In fig. 5, S1 denotes the number of streams containing 3 633 convolution kernels, S2 denotes the number of streams containing 2 × convolution kernels, from-15 dB to 0dB, when S1 is 2, S2 is 3, S1 is 3, S2 is 2, the classification effect is similar, and there is the best classification result, these two stream formats are 1, S2 are 1% higher than S1, S2 is 4% higher than S1, S2 is 3.5% higher than S1, S2 is 3, and is approximately 1.5% higher than the other stream formats, at a lower signal-to-noise ratio, increasing the number of streams of two convolution kernels can increase the classification effect, when the convolution kernels of each stream are sufficient to extract modulation characteristics in the signal data set, the classification effect does not increase significantly, from 0dB to 15dB, when S1 is 3, S5 is 1, S583 is 24, S583 is 2, S593 is equal to S863, S593 is equal to S593, S593 is equal to four cases.

In fig. 6, R1 represents the number of superimposed units with a convolution kernel of 3 ×, R2 represents the number of superimposed units with a convolution kernel of 2 × 2, while a deep multiflow neural network is compared with Resnet, densenert and ResNeXT, rennet and Densenet represent the structural forms of typical longitudinal deep networks, ResNeXT is mainly a horizontal deep network structure, in the range of-20 dB to-10 dB, R1 is 3, R2 is 3, R1 is 4, R2 has the best classification effect, the former is slightly better than the latter by about 1%, except for R1, R2 is 1, the two structural forms have a classification effect which is nearly 7% higher than the other cases, which is 21% lower than the two structural forms, in this range of signal to noise ratios, their classification effect is higher than the net and densnet 20%, the classification effect is higher than the other forms by about 7% than the normal network structures, which are higher than the net10% than the net10, the R8, the performance of the wide-range of the networks is higher than the net10% of the common network structures, the R6858, the network structures which are similar to the higher than the netnet 8, the network structures of the high R8, the high R8.

Table 1 compares the parameter size of the method of the present invention with other network models, where the best classification effect of S1-2, S2-3 and length-256 is selected.
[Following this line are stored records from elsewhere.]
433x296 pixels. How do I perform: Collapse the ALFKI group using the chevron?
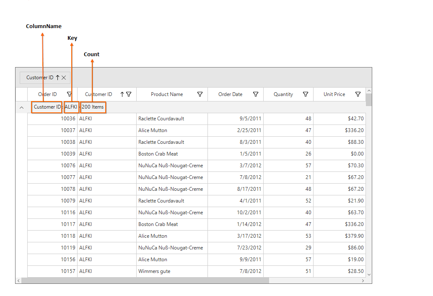[21, 107]
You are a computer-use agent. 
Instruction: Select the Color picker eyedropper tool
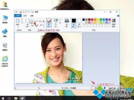point(40,25)
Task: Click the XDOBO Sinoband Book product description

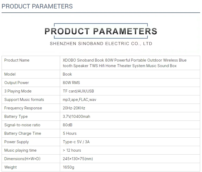Action: (124, 63)
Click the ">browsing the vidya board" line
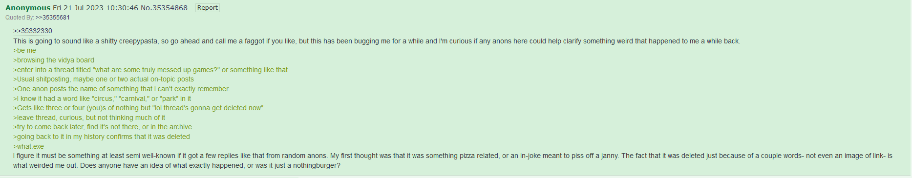Screen dimensions: 912x178 point(54,60)
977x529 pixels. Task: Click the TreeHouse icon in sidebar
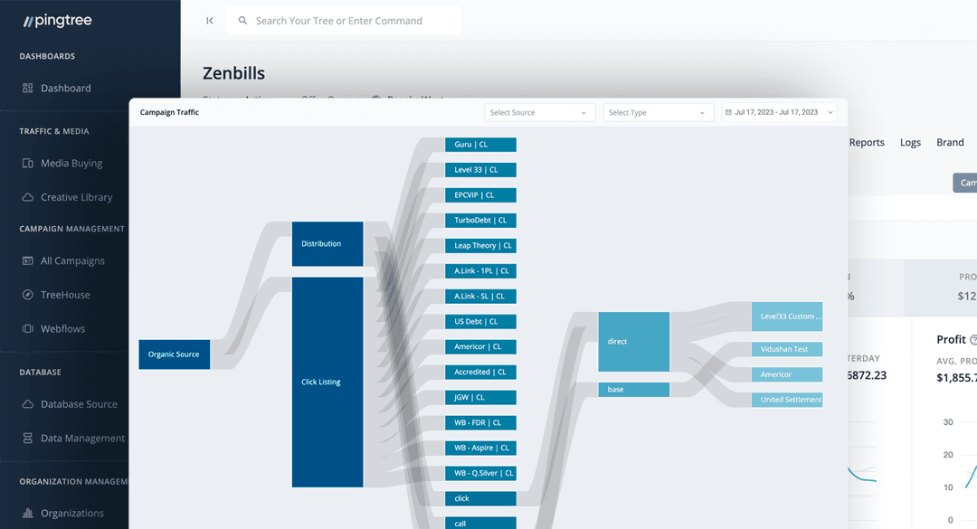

As the number of overlay units increases, the parameter size increases significantly. The parameter size of R1 ═ 4, R2 ═ 4 is almost 2 for R1, twice for R2 ═ 2, and 20 ten thousand more than that of R1 ═ 3 and R2 ═ 3. The parameter sizes of ResNet, densneet and ResNeXT are 18 times, 3 times and 6 times of R1-4, R2-4, respectively.

TABLE 1 comparison of parameter quantities for different network methods

It should be noted that, in this document, the terms "comprises," "comprising," or any other variation thereof, are intended to cover a non-exclusive inclusion, such that a process, method, article, or apparatus that comprises a list of elements does not include only those elements but may include other elements not expressly listed or inherent to such process, method, article, or apparatus. Without further limitation, an element defined by the phrase "comprising an … …" does not exclude the presence of other identical elements in a process, method, article, or apparatus that comprises the element.

Of course, the above description is not limited to the above examples, and technical features that are not described in this application may be implemented by or using the prior art, and are not described herein again; the above embodiments and drawings are only for illustrating the technical solutions of the present application and not for limiting the present application, and the present application is only described in detail with reference to the preferred embodiments instead, it should be understood by those skilled in the art that changes, modifications, additions or substitutions within the spirit and scope of the present application may be made by those skilled in the art without departing from the spirit of the present application, and the scope of the claims of the present application should also be covered.